The Queensland strip-mining operation involves a fleet of 5-7 excavation machines and up to 40 large dump trucks running nearly continuously. The mining activities are recorded via a truck operations monitoring system, and data from this system is used to inform the business management and operations teams. This information can be used to monitor production rates, and more importantly highlight particular areas which can affect mining performance.
The reporting system working with this data was being decommissioned and Strategenics were commissioned to assess the long-term operations data and provide a robust reporting and data analysis capability.
The solution
Drilling deeper into the data
We undertook several activities as part of this engagement including:
- A re-segmentation of the truck and shovel activities to properly identify production loss causes.
- Calculation of activity data not being explicitly measured by the monitoring system.
- Use of statistical methods to recognise and compensate for missing or erroneous data.
- Joining data sets with no common indexes to enhance the analysis.
- Development of data visualisations to deliver a complete, accurate and directed view of mining operations and to highlight areas of potential efficiency gain.

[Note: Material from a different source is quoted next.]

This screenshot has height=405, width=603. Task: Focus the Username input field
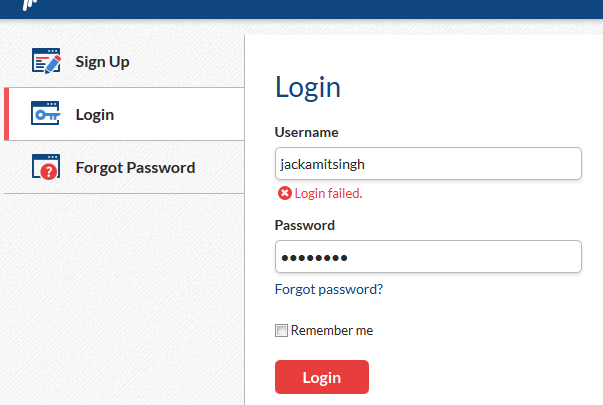coord(428,163)
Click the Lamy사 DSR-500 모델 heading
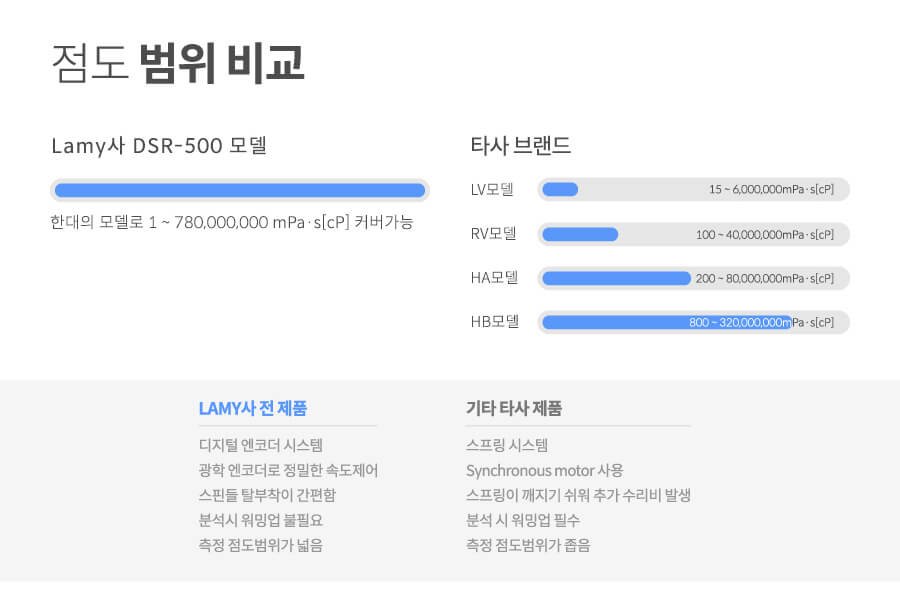The width and height of the screenshot is (900, 600). point(159,146)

- Amazon Web Services (AWS) was used as the core data analytics platform for storing and joining datasets using Amazon RDS. Analytics software was deployed on AWS using EC2 and S3.
The outcome
Unearthing the gold using smarter reporting tools
AWS and TIBCO Spotfire enabled effective visual data drill-down facilities to be created quickly. These visualisations could be redesigned on demand during stakeholder meetings in response to the analysis being demonstrated. The results immediately showed where the bulk of productivity losses were being incurred, most of which were not apparent using their current reporting system.
The resulting information gained from the analytics was used in a business case to improve the current truck-shovel operations and uplift the mine reporting system.